We have been performing Achilles tendoscopy for isolated paratendinopathy and combined chronic Achilles tendinopathy and paratendinopathy over the last decennium. It comprises a release of the peritendineum, hereby ‘denervating' it, leaving the tendon proper untouched. This technique renders good short- and midterm results, as described in a retrospective study by Steenstra and co-workers. A prospective series is currently under investigation. With this procedure the intratendinous changes cannot be addressed, so when on physical examination the tendon proper seems to cause the majority of complaints, Achilles tendoscopy should not be performed. 

 

Post-operative rehabilitation

The patient can be discharged the same day of surgery and weightbearing is allowed as tolerated. The patient is instructed to perform active dorsiflexion of the ankle to the neutral position (knee slightly bent). This exercise should be performed 2 or 3 days times per hour for the first days after surgery. The patient is instructed to elevate the foot when not walking to prevent edema. The dressing is removed 3 days post-operative. Normal walking without crutches at 4 - 5 days post surgery. Patients with limited range of motion are directed to a physiotherapist. Running can be started when range of motion is normal and in absence of swelling. This can on avarage be expected at 3 weeks post surgery. Sport resumption can on average be expected at 6 weeks post surgery. 

 

Recommended literature

Steenstra F, van Dijk CN. Achilles tendoscopy. Foot Ankle Clin. 2006 Jun;11(2):429-38, viii. 
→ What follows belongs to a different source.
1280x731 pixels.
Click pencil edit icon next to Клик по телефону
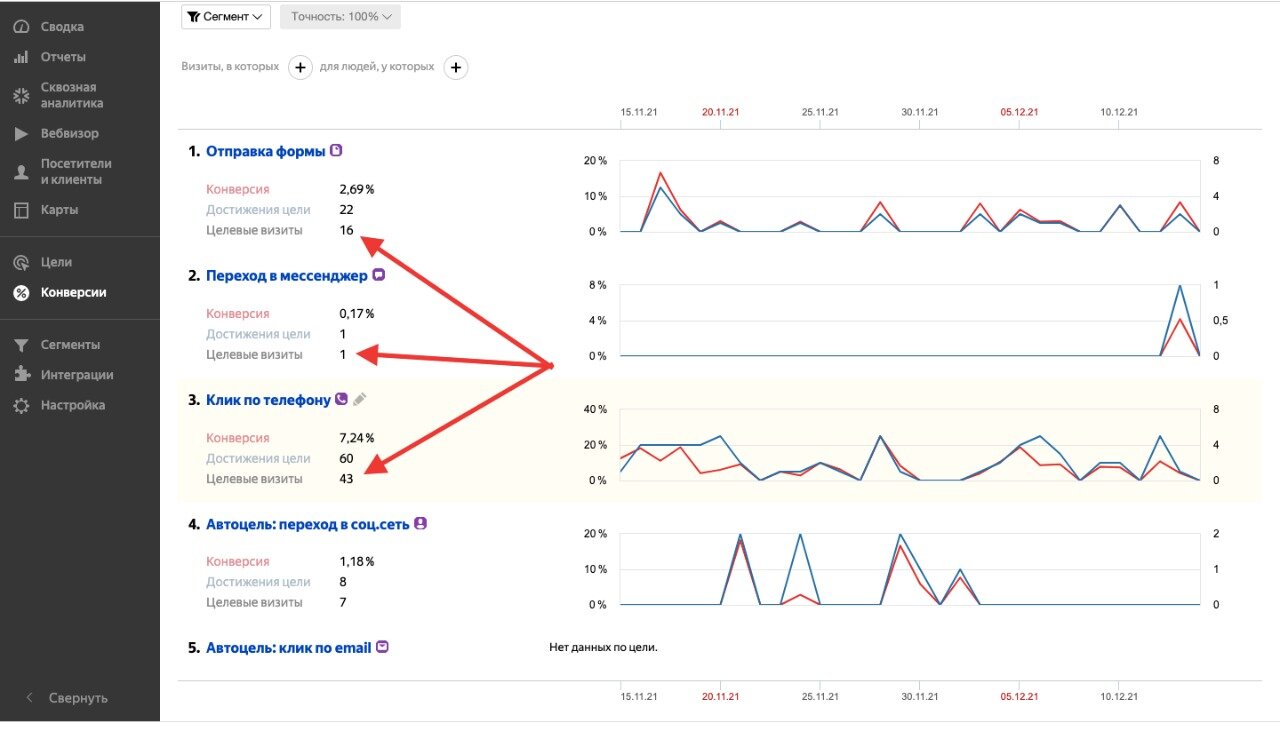360,400
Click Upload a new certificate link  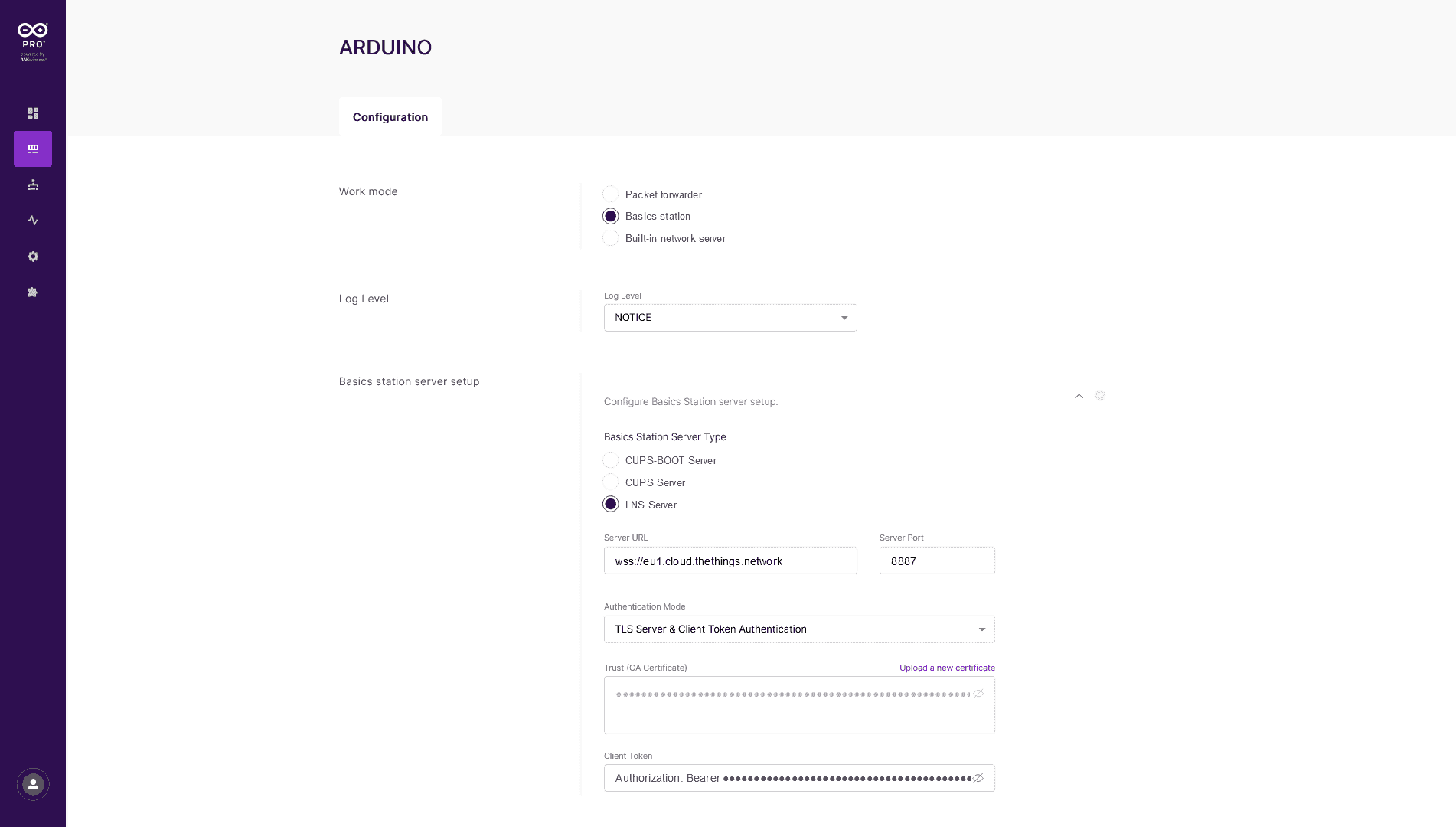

Van Sterkenburg MN, Kerkhoffs GM, van Dijk CN. Good outcome after stripping the plantaris tendon in patients with chronic mid-portion Achilles tendinopathy. Knee Surg Sports Traumatol Arthrosc. 2011 Aug;19(8):1362-6.

Van Sterkenburg MN, van Dijk CN. Mid-portion Achilles tendinopathy: why painful? An evidence-based philosophy. Knee Surg Sports Traumatol Arthrosc. 2011 Aug;19(8):1367-75.